**Exercise goal**
Present the records as a numbered list, from the start of the records through the line containing "pos(284,197)", both ends included, and leave out any blank lines.

Rows of pointing data
* * * *

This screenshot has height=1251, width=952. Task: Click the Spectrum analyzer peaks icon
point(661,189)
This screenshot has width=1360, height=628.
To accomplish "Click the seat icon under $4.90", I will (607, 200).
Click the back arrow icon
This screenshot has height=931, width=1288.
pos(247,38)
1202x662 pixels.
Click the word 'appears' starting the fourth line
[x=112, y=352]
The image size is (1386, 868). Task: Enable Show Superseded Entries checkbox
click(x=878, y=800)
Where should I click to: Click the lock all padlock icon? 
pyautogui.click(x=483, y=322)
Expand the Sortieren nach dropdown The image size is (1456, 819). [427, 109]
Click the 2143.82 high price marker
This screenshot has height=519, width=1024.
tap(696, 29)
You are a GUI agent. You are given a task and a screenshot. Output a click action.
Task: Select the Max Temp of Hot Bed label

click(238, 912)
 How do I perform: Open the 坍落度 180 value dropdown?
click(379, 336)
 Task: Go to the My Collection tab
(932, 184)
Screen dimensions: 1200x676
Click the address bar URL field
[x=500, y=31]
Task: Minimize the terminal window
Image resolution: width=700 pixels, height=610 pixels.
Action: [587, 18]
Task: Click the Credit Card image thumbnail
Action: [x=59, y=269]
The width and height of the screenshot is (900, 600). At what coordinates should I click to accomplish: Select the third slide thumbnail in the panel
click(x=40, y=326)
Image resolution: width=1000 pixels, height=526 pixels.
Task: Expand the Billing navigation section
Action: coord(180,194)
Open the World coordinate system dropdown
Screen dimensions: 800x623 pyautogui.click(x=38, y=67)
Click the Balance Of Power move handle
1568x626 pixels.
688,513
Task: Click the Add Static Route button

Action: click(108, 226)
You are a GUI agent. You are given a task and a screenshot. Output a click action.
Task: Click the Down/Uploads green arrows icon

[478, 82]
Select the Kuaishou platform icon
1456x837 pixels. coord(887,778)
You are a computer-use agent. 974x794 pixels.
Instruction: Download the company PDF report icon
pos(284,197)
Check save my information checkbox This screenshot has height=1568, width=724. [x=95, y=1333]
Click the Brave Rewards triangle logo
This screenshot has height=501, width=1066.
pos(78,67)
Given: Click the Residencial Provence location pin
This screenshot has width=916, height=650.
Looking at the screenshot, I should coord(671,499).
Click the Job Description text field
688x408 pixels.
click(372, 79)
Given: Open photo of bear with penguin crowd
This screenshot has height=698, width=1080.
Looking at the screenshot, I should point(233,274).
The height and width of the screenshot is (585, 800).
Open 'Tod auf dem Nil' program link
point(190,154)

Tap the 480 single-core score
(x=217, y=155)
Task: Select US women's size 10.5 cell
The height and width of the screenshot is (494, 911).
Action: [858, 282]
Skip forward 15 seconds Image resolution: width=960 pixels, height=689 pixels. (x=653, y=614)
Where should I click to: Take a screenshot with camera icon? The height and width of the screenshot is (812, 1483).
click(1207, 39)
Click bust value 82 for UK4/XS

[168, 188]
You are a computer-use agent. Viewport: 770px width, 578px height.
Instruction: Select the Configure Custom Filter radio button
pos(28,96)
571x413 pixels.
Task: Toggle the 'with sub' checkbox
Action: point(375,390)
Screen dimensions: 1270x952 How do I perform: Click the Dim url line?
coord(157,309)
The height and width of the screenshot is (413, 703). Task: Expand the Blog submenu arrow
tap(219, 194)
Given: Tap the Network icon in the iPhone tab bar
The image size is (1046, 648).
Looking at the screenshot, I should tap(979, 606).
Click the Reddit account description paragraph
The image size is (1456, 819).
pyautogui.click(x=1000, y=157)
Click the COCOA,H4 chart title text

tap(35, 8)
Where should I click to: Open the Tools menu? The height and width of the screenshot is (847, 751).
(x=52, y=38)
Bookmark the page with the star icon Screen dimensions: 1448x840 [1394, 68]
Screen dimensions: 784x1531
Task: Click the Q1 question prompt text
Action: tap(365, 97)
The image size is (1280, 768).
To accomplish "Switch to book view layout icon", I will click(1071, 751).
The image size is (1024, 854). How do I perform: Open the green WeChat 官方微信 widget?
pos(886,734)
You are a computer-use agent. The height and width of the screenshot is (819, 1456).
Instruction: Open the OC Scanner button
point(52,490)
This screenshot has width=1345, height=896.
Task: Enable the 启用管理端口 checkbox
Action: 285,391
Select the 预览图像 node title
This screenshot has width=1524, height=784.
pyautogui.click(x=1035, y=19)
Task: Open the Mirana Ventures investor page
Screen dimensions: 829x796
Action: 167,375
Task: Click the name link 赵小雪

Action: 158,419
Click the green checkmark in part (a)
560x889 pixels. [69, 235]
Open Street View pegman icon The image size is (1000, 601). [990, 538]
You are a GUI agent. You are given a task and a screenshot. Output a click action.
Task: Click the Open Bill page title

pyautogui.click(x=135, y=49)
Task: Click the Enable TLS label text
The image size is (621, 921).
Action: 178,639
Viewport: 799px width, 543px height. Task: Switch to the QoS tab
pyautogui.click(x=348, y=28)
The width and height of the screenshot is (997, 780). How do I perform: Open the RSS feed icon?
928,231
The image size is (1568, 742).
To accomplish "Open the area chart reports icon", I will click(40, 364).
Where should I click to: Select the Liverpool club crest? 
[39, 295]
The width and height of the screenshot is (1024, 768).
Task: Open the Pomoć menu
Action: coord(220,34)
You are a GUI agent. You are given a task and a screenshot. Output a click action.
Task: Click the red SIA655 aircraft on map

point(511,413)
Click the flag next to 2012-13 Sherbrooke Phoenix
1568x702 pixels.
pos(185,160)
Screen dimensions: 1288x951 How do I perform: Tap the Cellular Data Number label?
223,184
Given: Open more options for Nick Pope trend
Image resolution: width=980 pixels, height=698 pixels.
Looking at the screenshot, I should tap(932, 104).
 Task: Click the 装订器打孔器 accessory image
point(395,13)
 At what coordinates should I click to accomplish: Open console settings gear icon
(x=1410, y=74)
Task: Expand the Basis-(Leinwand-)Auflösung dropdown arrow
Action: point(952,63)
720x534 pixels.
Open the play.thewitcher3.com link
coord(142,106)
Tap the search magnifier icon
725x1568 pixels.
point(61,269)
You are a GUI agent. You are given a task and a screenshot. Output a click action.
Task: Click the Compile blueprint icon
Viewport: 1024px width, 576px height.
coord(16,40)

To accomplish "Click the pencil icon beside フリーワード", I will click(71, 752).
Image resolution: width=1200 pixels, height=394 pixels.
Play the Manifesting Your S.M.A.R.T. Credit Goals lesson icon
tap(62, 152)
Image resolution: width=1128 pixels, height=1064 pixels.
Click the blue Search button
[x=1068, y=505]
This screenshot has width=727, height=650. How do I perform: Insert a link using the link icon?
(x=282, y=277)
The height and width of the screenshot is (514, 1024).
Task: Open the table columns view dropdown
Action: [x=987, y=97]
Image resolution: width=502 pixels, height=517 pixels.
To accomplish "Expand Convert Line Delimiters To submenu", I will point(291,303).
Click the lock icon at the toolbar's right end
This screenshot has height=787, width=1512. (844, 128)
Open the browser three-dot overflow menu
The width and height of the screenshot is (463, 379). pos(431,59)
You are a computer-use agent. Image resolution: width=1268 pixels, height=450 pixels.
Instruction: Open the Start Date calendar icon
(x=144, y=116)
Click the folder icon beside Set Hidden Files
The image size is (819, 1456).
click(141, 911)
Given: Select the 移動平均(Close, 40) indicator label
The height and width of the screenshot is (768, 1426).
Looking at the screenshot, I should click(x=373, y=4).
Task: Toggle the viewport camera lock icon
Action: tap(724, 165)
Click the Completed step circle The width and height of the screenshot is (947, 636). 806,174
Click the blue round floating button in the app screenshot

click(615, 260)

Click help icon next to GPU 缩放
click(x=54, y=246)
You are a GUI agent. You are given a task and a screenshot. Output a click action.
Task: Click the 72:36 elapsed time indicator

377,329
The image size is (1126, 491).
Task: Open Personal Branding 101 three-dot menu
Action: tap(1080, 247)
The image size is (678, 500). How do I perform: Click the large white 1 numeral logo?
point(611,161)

* * * *

**In response**
1. This screenshot has height=1251, width=952. Task: Click the Spectrum analyzer peaks icon
2. point(661,189)
3. This screenshot has width=1360, height=628.
4. To accomplish "Click the seat icon under $4.90", I will (607, 200).
5. Click the back arrow icon
6. This screenshot has height=931, width=1288.
7. pos(247,38)
8. 1202x662 pixels.
9. Click the word 'appears' starting the fourth line
10. [x=112, y=352]
11. The image size is (1386, 868). Task: Enable Show Superseded Entries checkbox
12. click(x=878, y=800)
13. Where should I click to: Click the lock all padlock icon? 
14. pyautogui.click(x=483, y=322)
15. Expand the Sortieren nach dropdown The image size is (1456, 819). [427, 109]
16. Click the 2143.82 high price marker
17. This screenshot has height=519, width=1024.
18. tap(696, 29)
19. You are a GUI agent. You are given a task and a screenshot. Output a click action.
20. Task: Select the Max Temp of Hot Bed label
21. click(238, 912)
22.  How do I perform: Open the 坍落度 180 value dropdown?
23. click(379, 336)
24.  Task: Go to the My Collection tab
25. (932, 184)
26. Screen dimensions: 1200x676
27. Click the address bar URL field
28. [x=500, y=31]
29. Task: Minimize the terminal window
30. Image resolution: width=700 pixels, height=610 pixels.
31. Action: [587, 18]
32. Task: Click the Credit Card image thumbnail
33. Action: [x=59, y=269]
34. The width and height of the screenshot is (900, 600). At what coordinates should I click to accomplish: Select the third slide thumbnail in the panel
35. click(x=40, y=326)
36. Image resolution: width=1000 pixels, height=526 pixels.
37. Task: Expand the Billing navigation section
38. Action: coord(180,194)
39. Open the World coordinate system dropdown
40. Screen dimensions: 800x623 pyautogui.click(x=38, y=67)
41. Click the Balance Of Power move handle
42. 1568x626 pixels.
43. 688,513
44. Task: Click the Add Static Route button
45. Action: click(108, 226)
46. You are a GUI agent. You are given a task and a screenshot. Output a click action.
47. Task: Click the Down/Uploads green arrows icon
48. [478, 82]
49. Select the Kuaishou platform icon
50. 1456x837 pixels. coord(887,778)
51. You are a computer-use agent. 974x794 pixels.
52. Instruction: Download the company PDF report icon
53. pos(284,197)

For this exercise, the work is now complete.